Publicado originalmente en Excelsior.

La película francesa Monsieur Batignole (Los niños del señor Batiñol) muy recomendable, narra la historia de Francia en plena segunda Guerra Mundial, donde los bienes de los judíos eran confiscados para los colaboracionistas franceses con los nazis (en todas las historias humanas, por desgracia, siempre hay traidores, hasta en las mexicanas). Es el caso, que un médico judío y su familia, fueron despojados de un departamento ocupado, posteriormente, por los que dieron información sobre ellos a los nazis, el suegro del colaboracionista fue el señor Batiñol, quien siempre se opuso a delatar. Los hijos de ese matrimonio judío lograron escapar de sus captores y regresan a su casa, pero se encuentran con que está ocupada; el señor Batiñol los esconde en el ático, les da alimento y los cuida, escondiéndolos de su propia familia y de los nazis. Los logra sacar de Francia a ellos y a otros niños más, llevándolos a Suiza para salvarles la vida. Es una historia poco melancólica y, sí, muy esperanzadora sobre el destino que millones de niños sufrieron y sufren en guerras.
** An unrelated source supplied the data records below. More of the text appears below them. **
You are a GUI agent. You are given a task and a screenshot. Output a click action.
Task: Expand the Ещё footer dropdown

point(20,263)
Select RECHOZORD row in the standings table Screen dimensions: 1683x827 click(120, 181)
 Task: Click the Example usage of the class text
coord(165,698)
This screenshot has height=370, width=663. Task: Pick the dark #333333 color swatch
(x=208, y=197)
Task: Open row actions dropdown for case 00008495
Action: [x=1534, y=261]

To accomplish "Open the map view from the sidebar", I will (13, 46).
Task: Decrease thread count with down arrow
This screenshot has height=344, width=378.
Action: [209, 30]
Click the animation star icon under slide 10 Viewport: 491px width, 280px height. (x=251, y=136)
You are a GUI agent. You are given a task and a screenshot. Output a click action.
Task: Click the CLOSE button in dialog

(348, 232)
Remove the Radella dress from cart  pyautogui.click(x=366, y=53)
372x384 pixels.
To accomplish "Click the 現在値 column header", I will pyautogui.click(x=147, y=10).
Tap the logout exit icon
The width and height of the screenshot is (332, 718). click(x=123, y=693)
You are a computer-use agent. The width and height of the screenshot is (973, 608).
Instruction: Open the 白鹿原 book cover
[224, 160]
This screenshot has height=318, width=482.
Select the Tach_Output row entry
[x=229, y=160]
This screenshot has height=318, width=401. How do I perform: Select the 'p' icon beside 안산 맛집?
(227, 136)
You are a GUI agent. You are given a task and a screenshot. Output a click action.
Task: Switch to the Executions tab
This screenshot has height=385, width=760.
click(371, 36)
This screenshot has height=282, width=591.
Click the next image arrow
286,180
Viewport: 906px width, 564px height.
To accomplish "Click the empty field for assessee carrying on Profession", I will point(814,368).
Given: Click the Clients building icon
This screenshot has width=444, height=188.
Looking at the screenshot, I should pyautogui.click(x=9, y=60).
La UNICEF declaró el 20 de noviembre (1959), el Día de la Infancia, (México no lo adoptó porque ese día se festeja la Revolución Mexicana) cuando los países miembros de las Naciones Unidas aprobaron la Declaración de los Derechos del Niño, con diez principios:

1. El derecho a la igualdad, sin distinción de raza, religión o nacionalidad.

2. El derecho a tener una protección especial para el desarrollo físico, mental y social del niño.

3. El derecho a un nombre y a una nacionalidad desde su nacimiento.

4. El derecho a una alimentación, vivienda y atención médicas adecuadas.

5. El derecho a una educación y a un tratamiento especial para aquellos niños que sufren alguna discapacidad mental o física.

6. El derecho a la comprensión y al amor de los padres y de la sociedad.

7. El derecho a actividades recreativas y a una educación gratuita.

8. El derecho a estar entre los primeros en recibir ayuda en cualquier circunstancia.

9. El derecho a la protección contra cualquier forma de abandono, crueldad y explotación.

10. El derecho a ser criado con un espíritu de comprensión, tolerancia, amistad entre los pueblos y hermandad universal.

Álvaro Obregón, siendo presidente de México, firmó el acuerdo mediante el cual se reconocía los derechos de los niños a nivel mundial el 30 de abril de 1924. Pero aunque parezca aguafiestas, no hay nada que festejar, hoy México tiene una gran deuda con sus niños, aquellos que siguen sin poder estudiar, sin acceso a la salud, que son objeto de explotación laboral o, peor, sexual, los que viven en extrema pobreza, los que todavía mueren por desnutrición o por causa de la violencia desbordada, o usados por el crimen organizado.

En el año 2000, se expidió la primera e insuficiente Ley de Derechos de las Niñas y los Niños, esa ley fue derogada y sustituida por la Ley General de los Derechos de Niñas, Niños y Adolescentes, siendo su última modificación el pasado 9 de febrero.

Hay voces que proponen desaparecer las casas de asistencia privada que hoy cubren la abismal y ausente responsabilidad del Estado mexicano. Los activos asegurados a delincuentes por el gobierno deberían ser destinados por ley, prioritariamente a la beneficencia pública que ha velado por generaciones de niños y comunidades vulnerables; es inaudito que se mantengan de la misericordia, habiendo casos de corrupción multimillonarios y que a la fecha no se haya recuperado lo arrebatado a los mexicanos por malos gobiernos.

Como obligación social tendríamos que cerrar filas en torno a quienes hoy salvan generaciones de mexicanos como la Dra. Cecilia Blanchet Pezet, presidenta de la Asociación Ministerios de Amor A.C. (ministeriosdeamor.org), que recién cumplió 30 años de actividades ininterrumpidas, ellos que viven de donativos, mantienen a poco menos de 500 menores, ahí duermen, comen, tienen acceso a salud, estudian y son mexicanos rescatados, ellos no son los niños de nadie, SON LOS NIÑOS DE TODOS.